# Requirement:
Pull out every line of the items below that contains the word "Click".

# Supplied entries:
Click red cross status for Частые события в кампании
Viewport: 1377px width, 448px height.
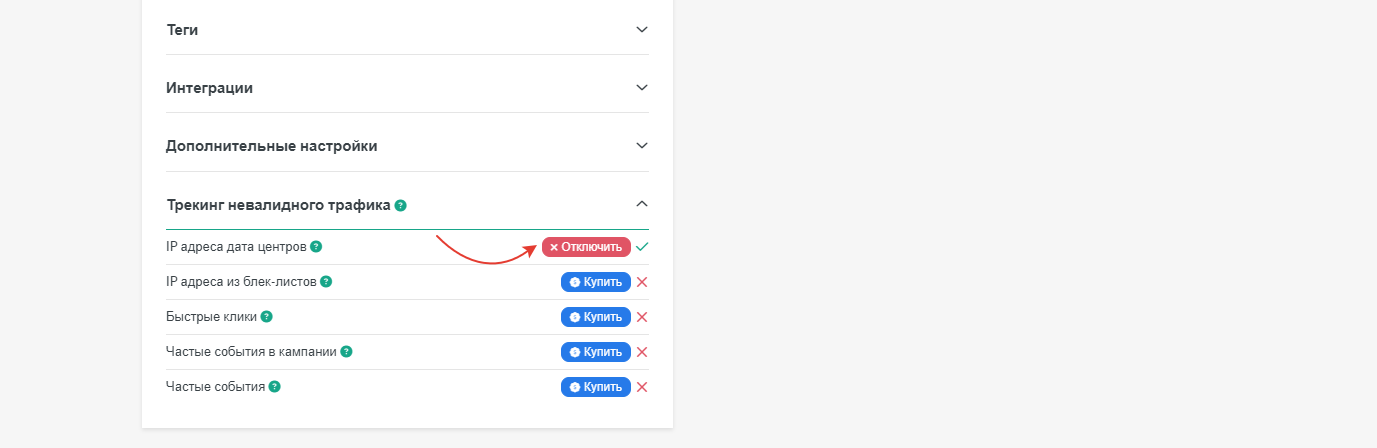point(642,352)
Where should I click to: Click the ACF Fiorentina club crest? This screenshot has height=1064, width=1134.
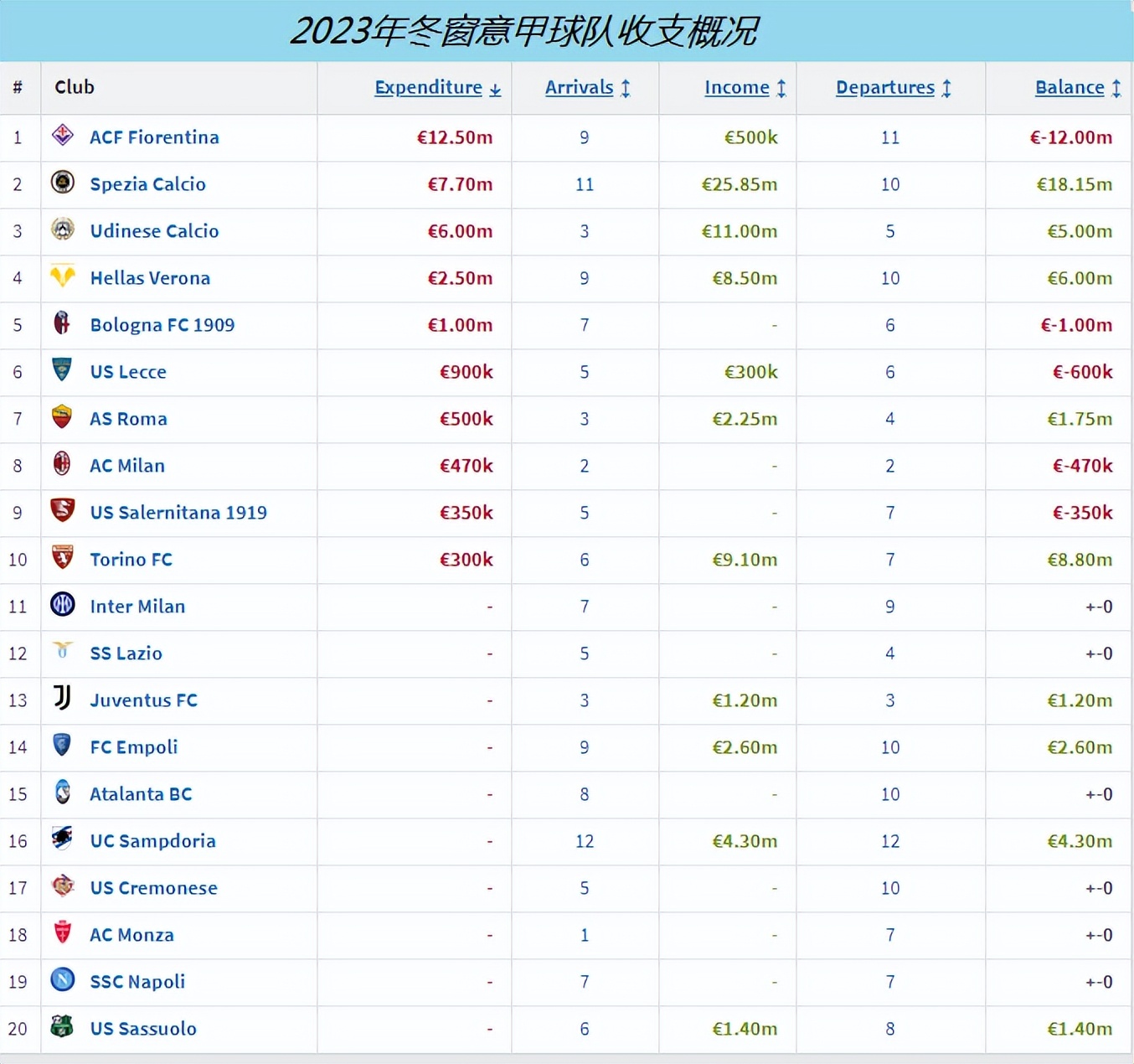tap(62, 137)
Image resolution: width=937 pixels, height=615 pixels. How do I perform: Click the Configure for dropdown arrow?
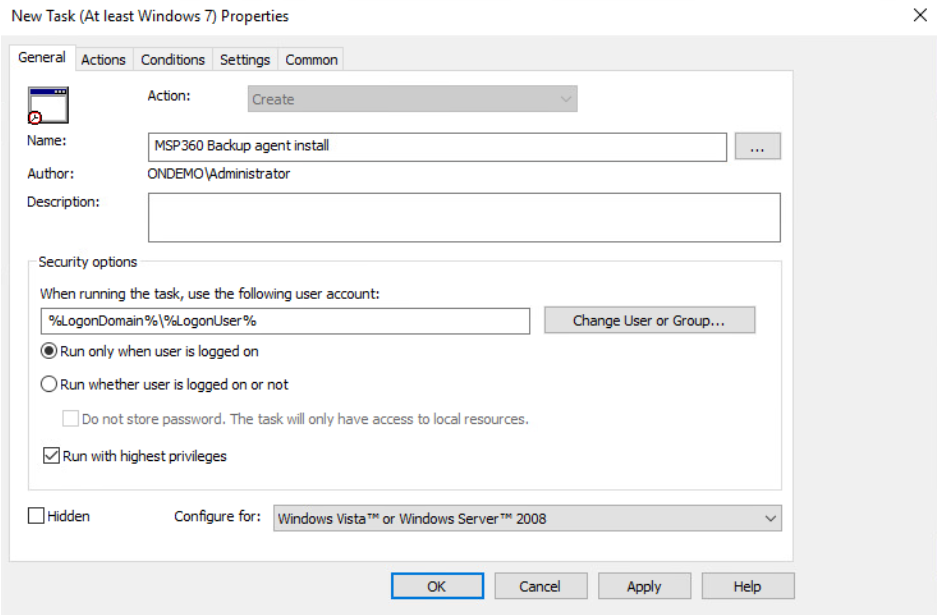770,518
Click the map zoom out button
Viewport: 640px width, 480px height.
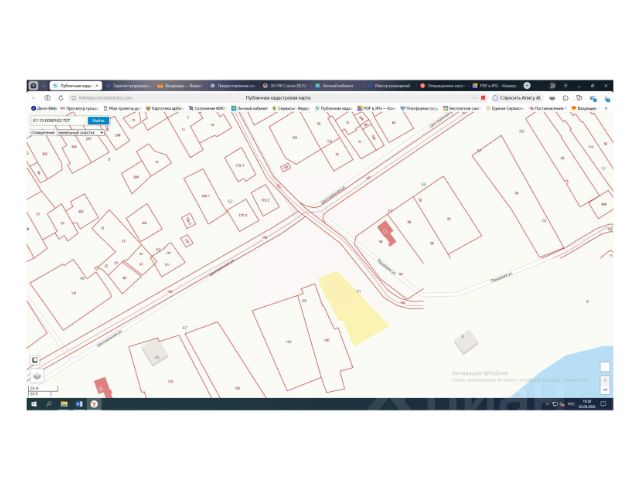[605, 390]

# Exercise solution:
Click red cross status for Частые события в кампании
Where should I click to: Click the ACF Fiorentina club crest? This screenshot has height=1064, width=1134.
Image resolution: width=937 pixels, height=615 pixels. How do I perform: Click the Configure for dropdown arrow?
Click the map zoom out button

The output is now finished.